Excerpts from a dataset:

· · · · · · ·

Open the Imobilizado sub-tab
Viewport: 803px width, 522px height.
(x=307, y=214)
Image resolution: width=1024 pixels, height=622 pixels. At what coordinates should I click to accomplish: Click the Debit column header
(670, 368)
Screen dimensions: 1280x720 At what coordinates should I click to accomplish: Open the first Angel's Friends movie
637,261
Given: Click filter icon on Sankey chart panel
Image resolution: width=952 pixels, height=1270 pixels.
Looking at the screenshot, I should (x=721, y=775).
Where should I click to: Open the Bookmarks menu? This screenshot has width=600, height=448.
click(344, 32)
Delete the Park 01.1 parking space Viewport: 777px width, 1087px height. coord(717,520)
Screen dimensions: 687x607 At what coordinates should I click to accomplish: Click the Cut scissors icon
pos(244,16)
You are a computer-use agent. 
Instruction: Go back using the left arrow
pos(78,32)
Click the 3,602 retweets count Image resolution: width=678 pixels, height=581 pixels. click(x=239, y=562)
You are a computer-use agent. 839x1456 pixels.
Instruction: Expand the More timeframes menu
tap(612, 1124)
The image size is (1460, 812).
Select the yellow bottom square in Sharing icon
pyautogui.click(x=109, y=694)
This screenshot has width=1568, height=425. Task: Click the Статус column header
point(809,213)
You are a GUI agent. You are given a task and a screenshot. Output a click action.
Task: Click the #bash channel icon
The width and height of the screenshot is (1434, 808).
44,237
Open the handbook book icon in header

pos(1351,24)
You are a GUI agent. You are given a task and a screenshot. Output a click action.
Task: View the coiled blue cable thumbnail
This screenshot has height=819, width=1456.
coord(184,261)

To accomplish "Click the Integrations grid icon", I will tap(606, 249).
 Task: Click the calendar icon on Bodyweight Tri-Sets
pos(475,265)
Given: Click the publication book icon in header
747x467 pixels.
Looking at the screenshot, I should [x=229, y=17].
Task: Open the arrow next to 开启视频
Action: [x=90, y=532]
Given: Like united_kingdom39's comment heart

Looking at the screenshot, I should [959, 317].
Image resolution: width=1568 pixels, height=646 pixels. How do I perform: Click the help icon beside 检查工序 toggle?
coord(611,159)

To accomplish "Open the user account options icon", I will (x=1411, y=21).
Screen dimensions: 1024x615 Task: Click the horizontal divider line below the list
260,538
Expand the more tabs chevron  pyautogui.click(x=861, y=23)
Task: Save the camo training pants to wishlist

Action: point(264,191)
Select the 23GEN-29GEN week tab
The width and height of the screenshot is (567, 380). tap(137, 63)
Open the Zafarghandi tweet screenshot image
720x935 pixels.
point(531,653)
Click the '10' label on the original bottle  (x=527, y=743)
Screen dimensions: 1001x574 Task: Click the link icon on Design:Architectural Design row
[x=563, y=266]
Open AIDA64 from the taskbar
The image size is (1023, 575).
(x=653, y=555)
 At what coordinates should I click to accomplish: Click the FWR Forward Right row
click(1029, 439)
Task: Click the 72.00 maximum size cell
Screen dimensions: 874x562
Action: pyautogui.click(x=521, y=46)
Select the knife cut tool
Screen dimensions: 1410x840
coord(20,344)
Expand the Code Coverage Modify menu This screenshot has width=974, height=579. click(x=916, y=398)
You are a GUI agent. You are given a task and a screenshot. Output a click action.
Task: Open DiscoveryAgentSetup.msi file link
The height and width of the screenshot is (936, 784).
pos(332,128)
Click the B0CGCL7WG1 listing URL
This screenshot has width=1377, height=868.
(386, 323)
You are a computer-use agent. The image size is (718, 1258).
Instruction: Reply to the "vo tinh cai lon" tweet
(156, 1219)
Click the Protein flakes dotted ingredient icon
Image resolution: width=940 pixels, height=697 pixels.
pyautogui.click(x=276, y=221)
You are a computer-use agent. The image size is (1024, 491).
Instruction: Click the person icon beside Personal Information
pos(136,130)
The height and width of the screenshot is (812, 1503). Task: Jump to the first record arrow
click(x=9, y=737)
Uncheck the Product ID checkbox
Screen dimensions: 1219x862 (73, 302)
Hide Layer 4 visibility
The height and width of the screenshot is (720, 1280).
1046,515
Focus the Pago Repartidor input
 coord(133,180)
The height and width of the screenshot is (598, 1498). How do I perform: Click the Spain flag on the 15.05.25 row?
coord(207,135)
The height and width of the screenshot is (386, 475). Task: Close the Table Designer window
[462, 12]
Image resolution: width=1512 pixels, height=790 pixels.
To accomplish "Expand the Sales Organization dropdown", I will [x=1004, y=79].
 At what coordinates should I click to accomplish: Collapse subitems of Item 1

· · · · · · ·

* _TASK PROMPT_
Please make an exact copy of the lines above from the line with "The height and width of the screenshot is (936, 784)." through the line with "You are a computer-use agent. The image size is (1024, 491).", both ends included.

* _EXERCISE OUTPUT_
The height and width of the screenshot is (936, 784).
pos(332,128)
Click the B0CGCL7WG1 listing URL
This screenshot has width=1377, height=868.
(386, 323)
You are a computer-use agent. The image size is (718, 1258).
Instruction: Reply to the "vo tinh cai lon" tweet
(156, 1219)
Click the Protein flakes dotted ingredient icon
Image resolution: width=940 pixels, height=697 pixels.
pyautogui.click(x=276, y=221)
You are a computer-use agent. The image size is (1024, 491).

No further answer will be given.